Only one stretch of the listing below is wanted. Begin at the line that has "Task: Cancel editing the 可回收垃圾 label", stop after the line that has "704x459 pixels.", and repeat every line in between exactly.

MATERIAL SHOWN:
+++++

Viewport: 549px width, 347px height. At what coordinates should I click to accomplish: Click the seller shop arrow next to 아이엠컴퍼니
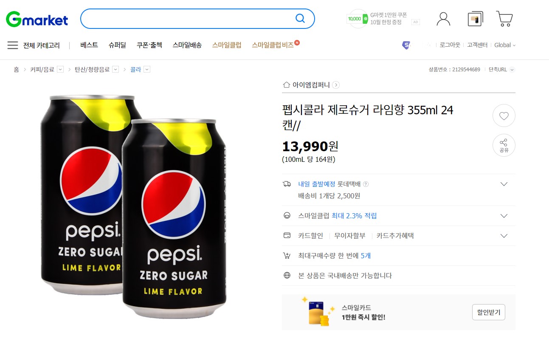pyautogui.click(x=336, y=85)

+++++

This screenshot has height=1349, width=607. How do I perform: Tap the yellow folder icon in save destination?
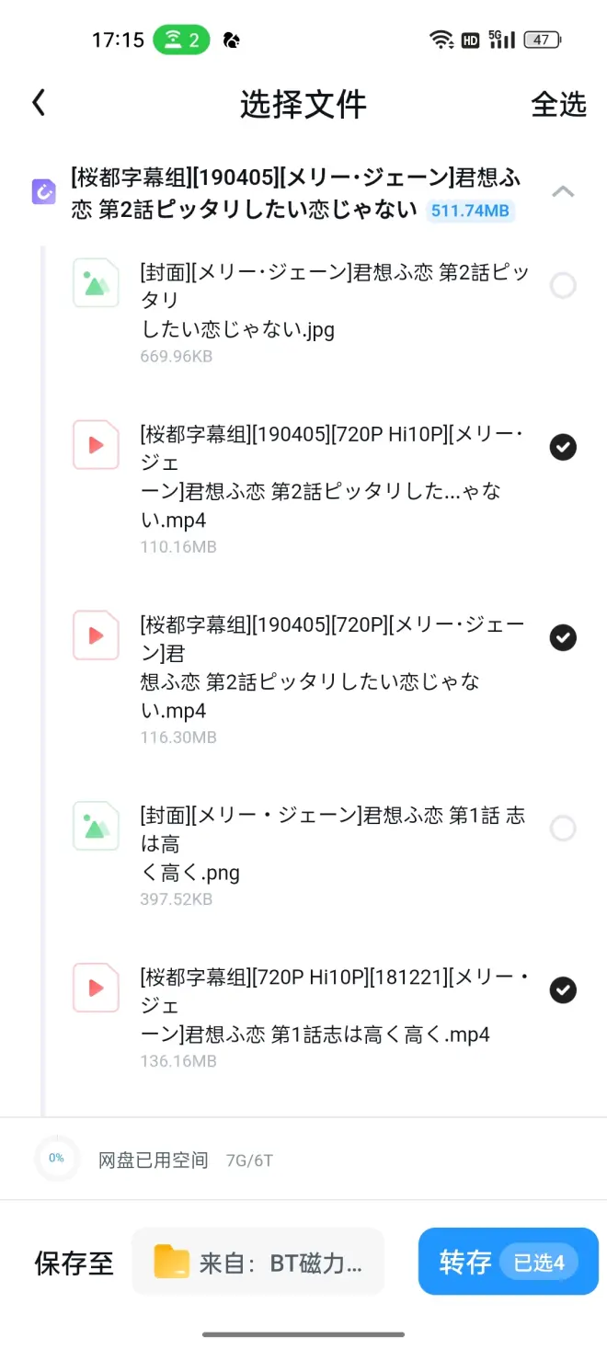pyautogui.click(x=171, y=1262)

+++++

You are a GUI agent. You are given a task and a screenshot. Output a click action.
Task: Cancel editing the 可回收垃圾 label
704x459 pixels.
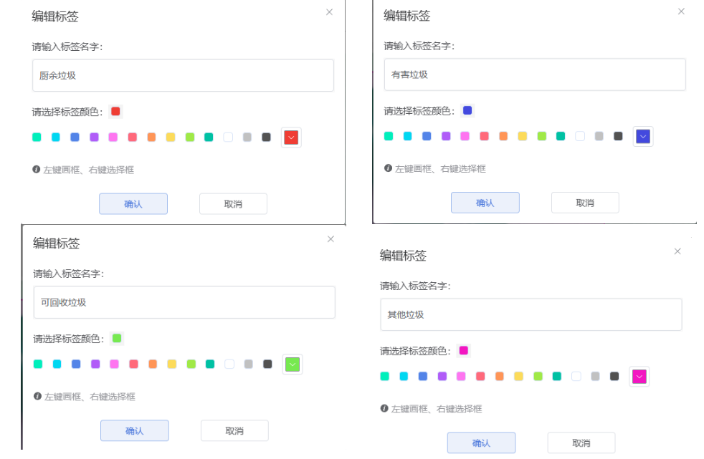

+++++

SOLVED EXERCISE:
Task: Cancel editing the 可回收垃圾 label
704x459 pixels.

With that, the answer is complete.